3.- Finalmente, os 4 séculos de vida organística na Misericórdia registam o pagamento ao organista – como, aliás nas outras igrejas – desde 1633 até 1879, data em que foi extinto o cargo.

Domingos Peixoto
“Livro do regimento dos eclesiásticos e coro da Igreja da Misericórdia”, c. 1685 (SCMA/H/01/1)

Organista

O Exmº Snr. Provedor ellegerá para esta Collegiáda Hum Organista benemerito Eccleziastico que haja de satisfazer com perícia, e promptidaõ as obrigaçois que correspondem ao seu Menistério; e em quem reinem a modestia e mais Virtudes especiálmente recomendáveis aos Funccionários Eccleziasticos.
Elle deverá acceder á Igreja a hora competente, e antecipáda, para naõ deixár o Choro sem o acompanhamento que Ihe he devido. Servirá no Orgaõ a todas as funçois da Igreja sempre de Sobrepeliz de mangas aceáda; e muito conforme com os mais Menistros da Igreja / donde he membro; e ás justas Leis está sujeito / em tudo que lhe for annalogo.

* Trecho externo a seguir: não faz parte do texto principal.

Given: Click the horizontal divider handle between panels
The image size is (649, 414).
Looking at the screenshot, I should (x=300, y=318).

Evitará sempre no Orgaõ sons profanos e indecentes: motettes, arias ou Cantorias que mais provoquem o rizo, que os louvores de Deus, que elle deve sollicitar no coraçaõ de todos os assistentes pela seriedáde, e mellodia dos tons, e movimentos, a que deve excitar o Orgaõ.
Estando o Organista impedido de vir á Igreja cumprir suas obrigaçois por effeitos de molestia; ellegerá pessoa habil, e idonea para satisfazer as suas faltas; em quem reinem qualidaees em tudo conformes á modestia e decencia do seu Menisterio: Cuja pessoa o Pe Capellam Prezidente lhe acceitará interinamente, quando seja de curta duraçaõ o tal impedimento; quando porem ou por doença, ou outro justo impedimento for dilatado; entaõ o conhecimento da cauza, e a acceitaçaõ do sugeito, que suas faltas preencha fica a arbitrio do Exmº Snr. Provedor.

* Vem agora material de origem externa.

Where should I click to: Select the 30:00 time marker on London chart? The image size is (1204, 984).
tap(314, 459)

Tocará o Orgaõ a primeiras e Segundas Vesperas, Laudes, e Missa em todas as Festividades em que no Choro todo o Officio for cantado; cujos dias no Capitulo dos Capellaes Cantores ficaõ declarádos.

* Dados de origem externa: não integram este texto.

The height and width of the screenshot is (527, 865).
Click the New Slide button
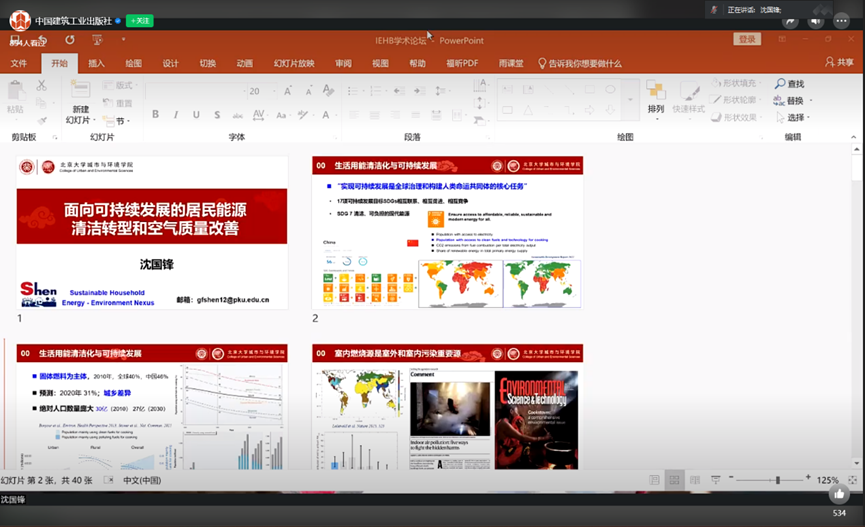(80, 96)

Tocará o Orgaõ a Laudes, Missa e Vesperas de todos os dias Santos de Prima e Segunda Classe em que no Choro for cantado o Officio de Tercia por diante; menos nos dias festivos de Segunda Classe de N. Snrª que naõ forem dias Santos; porque nesses so deverá tocár á Missa conventuál.
Tocará o Orgaõ a Missa ?riscado: e Vesperas? de todas as Domingas do anno; excepto a primeira - Segunda - e quarta do Advento: e na Quaresma so tocará na quarta Dominga, ou em alguma festividade occorrente de preceito como a Annunciaçaõ da Snrª, ou Votiva como a Snrª das Dores: tocará tambem a Matinas dos tres dias da Semana Santa: á Missa da Quinta feira Santa: e Sabbado Santo so da Gloria por diante: finalmente como podem occorrer mais algumas occaziois de pulcár ?sic? o Orgaõ extraordinariamente; de avizo do Pe Capellam Prezidentee o vira tocár, todas as vezes que para serviço da Igreja assim for necessario.
Em todos os mais dias do anno so terá obrigaçaõ de vir tocár o Orgaõ á Missa Conventuál ?riscado: quando esta for de tres padres ao Altar?.